You gave me the first laugh of the week with Renoir Sucks and the protesters!!ha ha I love your paintings - all of them - but I know you know what you are doing, it's just all subconscious; but you know composition and what draws a viewer into a painting even if you cannot articulate it (or don't want to do so). Now I must go back and look at Renoir and Monet and see if I agree or disagree. I do agree with Mary Cassat and Childe Hassam and had not heard of the one artist (who I will look up now). You always open my eyes to new things! Have a wonderful week, be safe, be productive, be happy.

Libby Fife said...

I like that tip on Garber so thank you. And I have been lucky enough to see some of Hassam's work here in Sacramento at the Crocker Museum. (The museum is a rare gem.) Now, you know that Monet and Renoir were my first introduction to art when I was a kid. I think many people start there and can easily reference "Impressionism" from that starting point. I am not sure I am ready to picket those two but I would picket against subjects such as lemons, cups and saucers, and avocados. Just saying.

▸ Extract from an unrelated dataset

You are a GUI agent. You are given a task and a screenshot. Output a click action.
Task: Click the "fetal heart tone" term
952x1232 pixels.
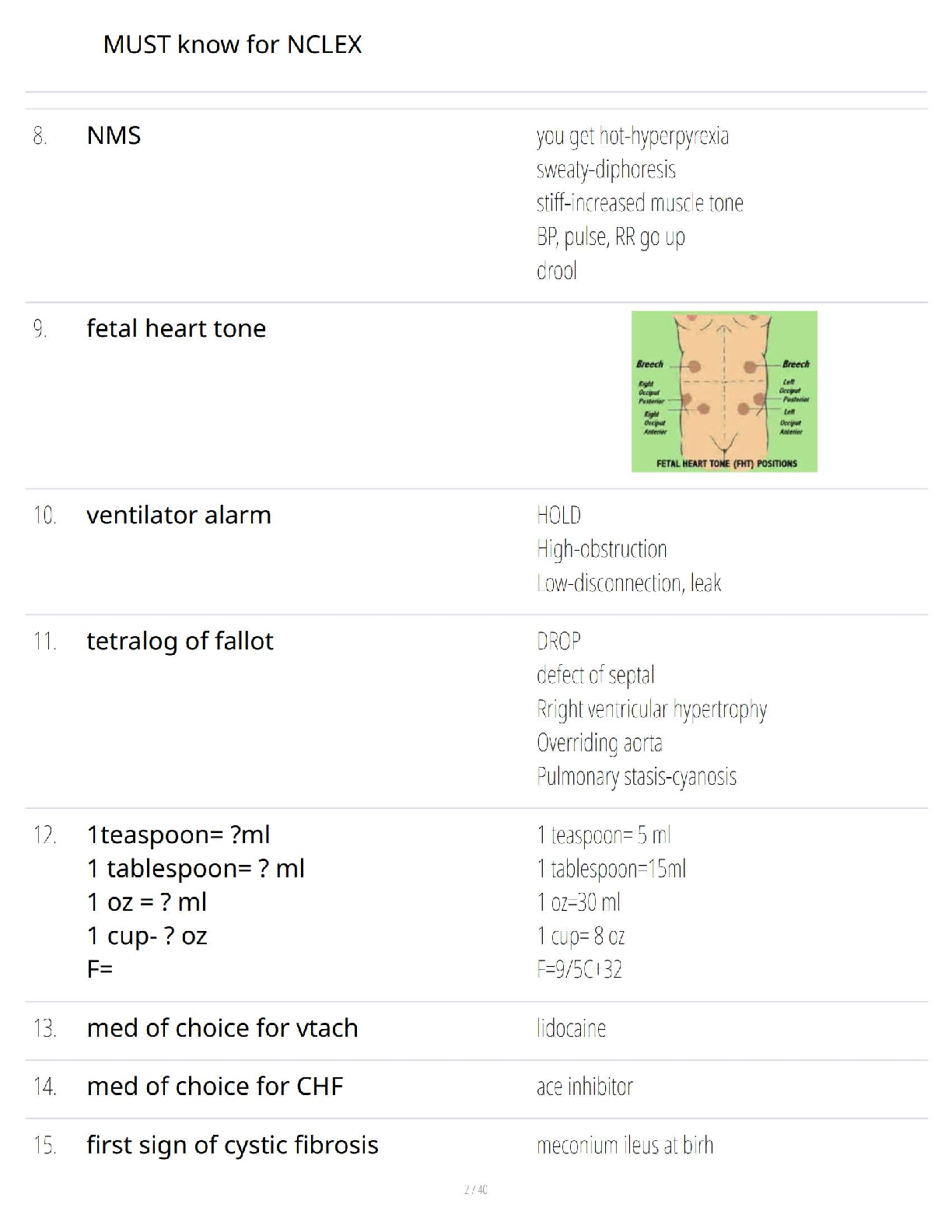coord(176,328)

As for the people that watch your demos repeatedly, I'd hazard a guess that they get something new each time. It's good stuff.

The tree is glorious! And I am glad that you continue to be astonished at the colors of Fall. Let's hope we all remain excited about everyday wonders.

Thanks for the post!

Mitch said...

Thanks for the lead to Daniel Garber. He's fantastic, and totally unknown to me before now. I want to spend some time studying his paintings.

As for people who never tire of watching you demo, I think you underestimate how much people are fascinated by magic. And watching you hover over your canvas with a brush, reaching for beautiful color, pushing it around, mopping it back off, and then somehow ending up with a beautiful painting at the end of an hour or two, well I can't tire of that. Your visual memory is astonishing, and your ability to invoke feeling even years after you have seen something that inspired you is just spooky.